Raw data —

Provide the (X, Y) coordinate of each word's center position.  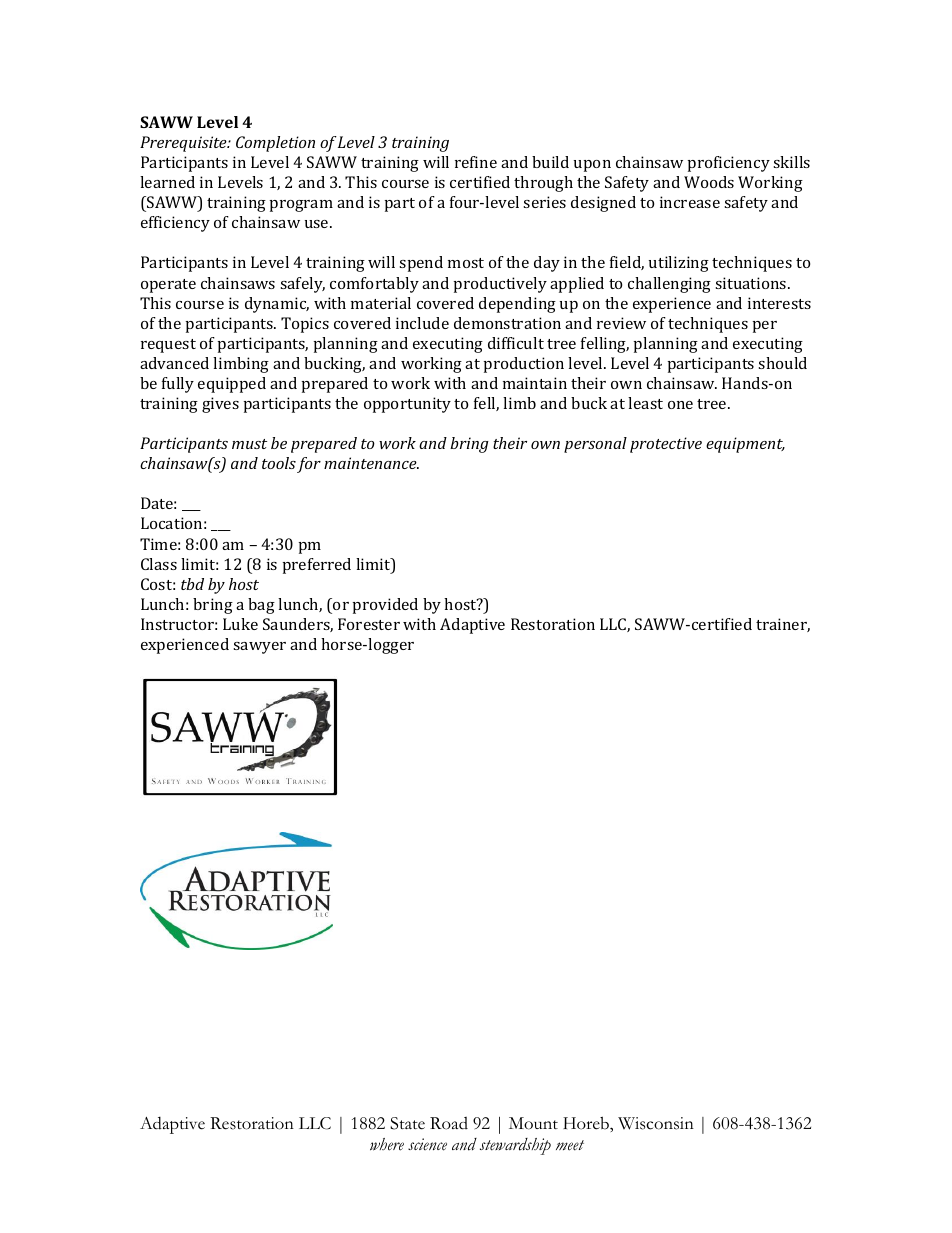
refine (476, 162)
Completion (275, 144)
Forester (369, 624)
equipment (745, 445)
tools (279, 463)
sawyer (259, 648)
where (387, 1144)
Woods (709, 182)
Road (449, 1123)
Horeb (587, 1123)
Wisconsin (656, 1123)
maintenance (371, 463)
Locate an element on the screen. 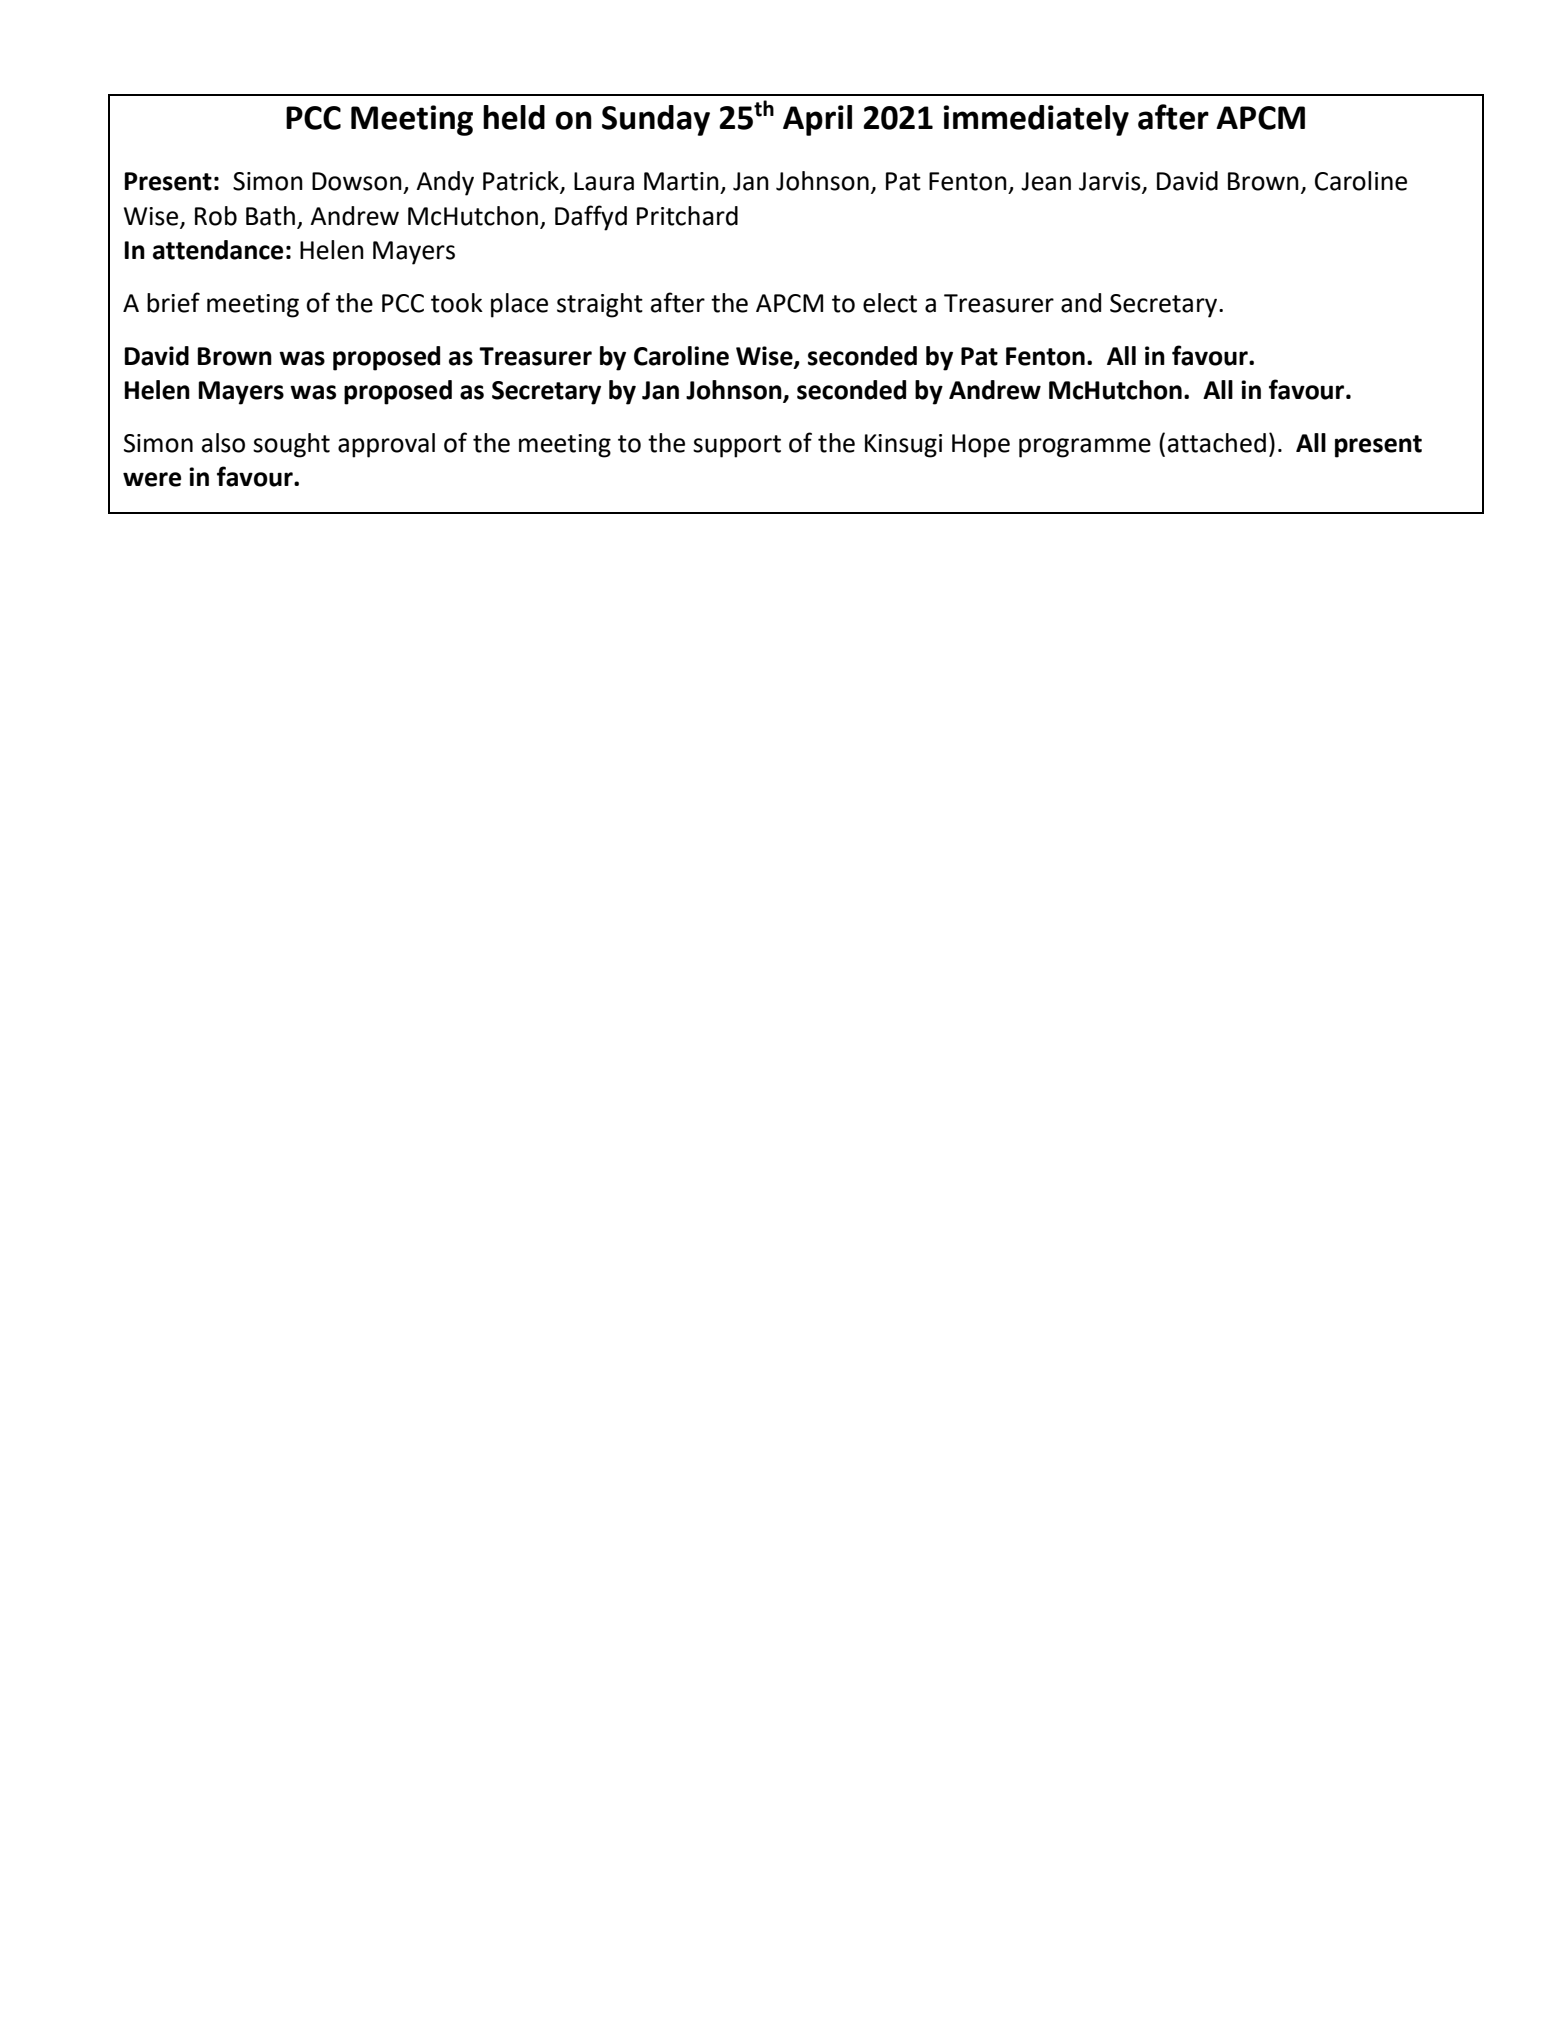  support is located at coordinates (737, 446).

Stated exercise —
Copy the data word for word, starting with its first line and going on through the line with "maintenance (371, 463)", with both ends included. Leave the pictures out.

Exercise answer —
Provide the (X, Y) coordinate of each word's center position.  
refine (476, 162)
Completion (275, 144)
Forester (369, 624)
equipment (745, 445)
tools (279, 463)
sawyer (259, 648)
where (387, 1144)
Woods (709, 182)
Road (449, 1123)
Horeb (587, 1123)
Wisconsin (656, 1123)
maintenance (371, 463)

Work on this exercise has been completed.